* **WORK TO BE COMPLETED**:
Reproduce exactly the lines from the one containing "Where should I" through the end of the entries, including both. Drop the pictures.

○ ○ ○ ○ ○ ○ ○

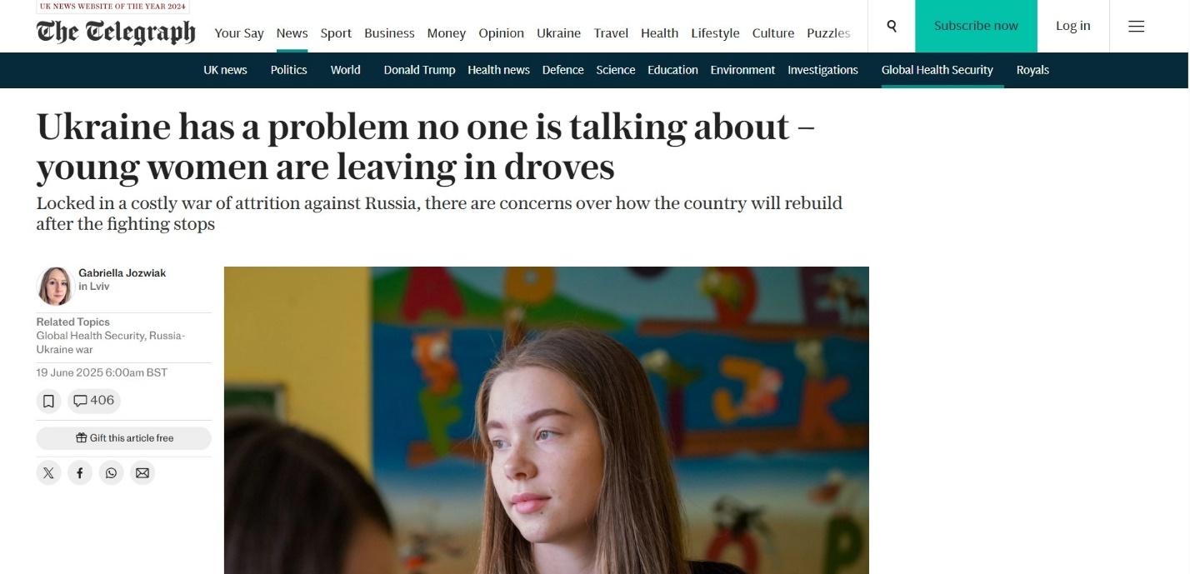1190x574 pixels.
Task: Click the main article photo
Action: pos(546,420)
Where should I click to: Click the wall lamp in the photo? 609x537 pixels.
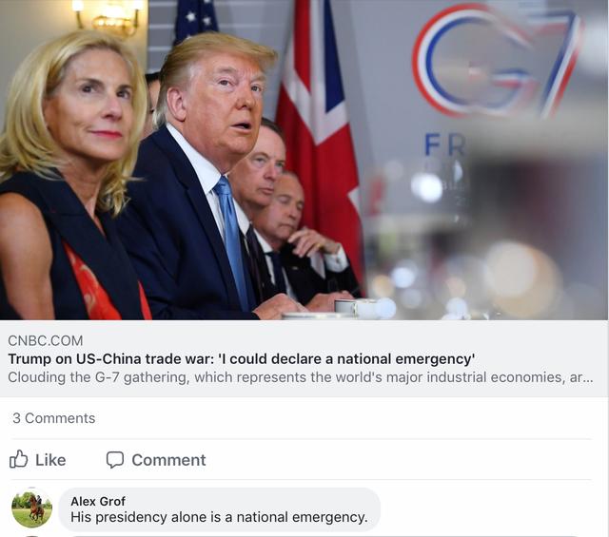pyautogui.click(x=109, y=16)
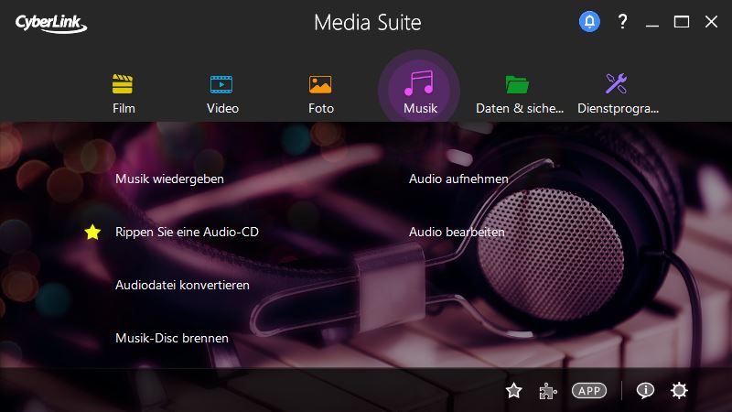Click the notification bell icon
The image size is (732, 412).
tap(589, 21)
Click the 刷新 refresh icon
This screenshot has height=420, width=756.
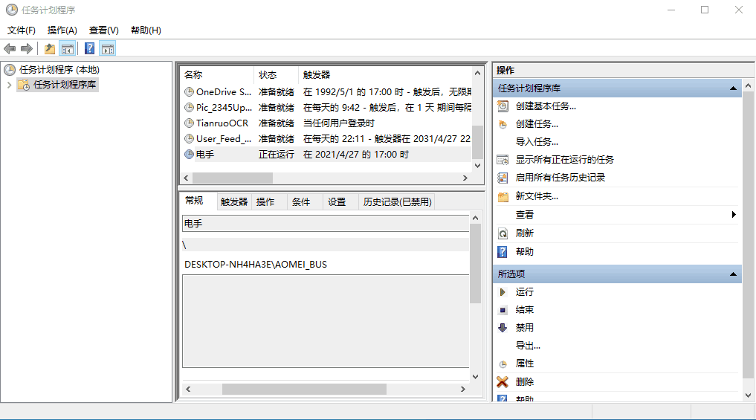tap(503, 233)
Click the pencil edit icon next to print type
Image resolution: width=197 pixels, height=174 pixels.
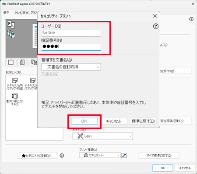click(124, 156)
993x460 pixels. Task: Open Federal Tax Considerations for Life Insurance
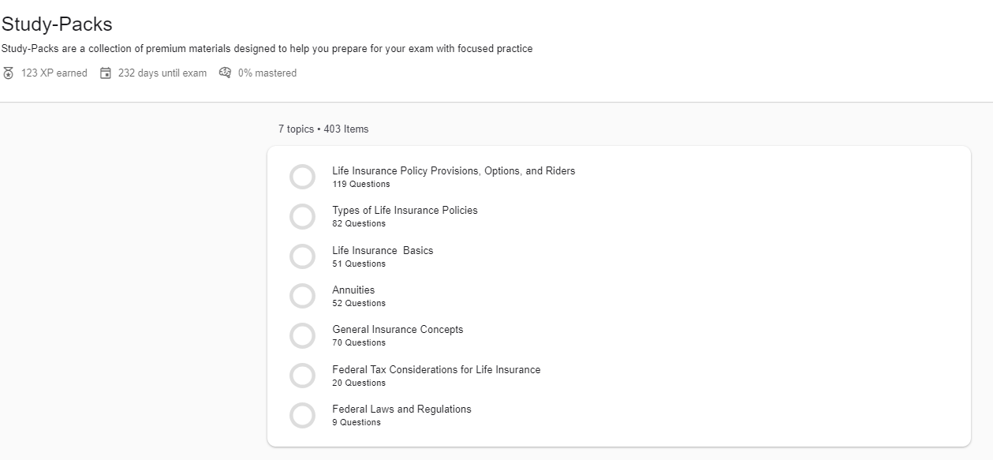tap(436, 370)
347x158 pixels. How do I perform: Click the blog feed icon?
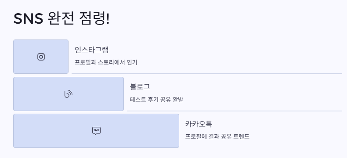point(69,94)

○ ○ ○ ○ ○ ○ ○

* **WRITTEN ANSWER**:
Where should I click to: Click the wall lamp in the photo? 609x537 pixels.
pyautogui.click(x=109, y=16)
Click the notification bell icon
The image size is (732, 412).
tap(589, 21)
Click the 刷新 refresh icon
This screenshot has height=420, width=756.
tap(503, 233)
Click the pencil edit icon next to print type
Image resolution: width=197 pixels, height=174 pixels.
click(124, 156)
993x460 pixels. Task: Open Federal Tax Considerations for Life Insurance
tap(436, 370)
347x158 pixels. How do I perform: Click the blog feed icon?
point(69,94)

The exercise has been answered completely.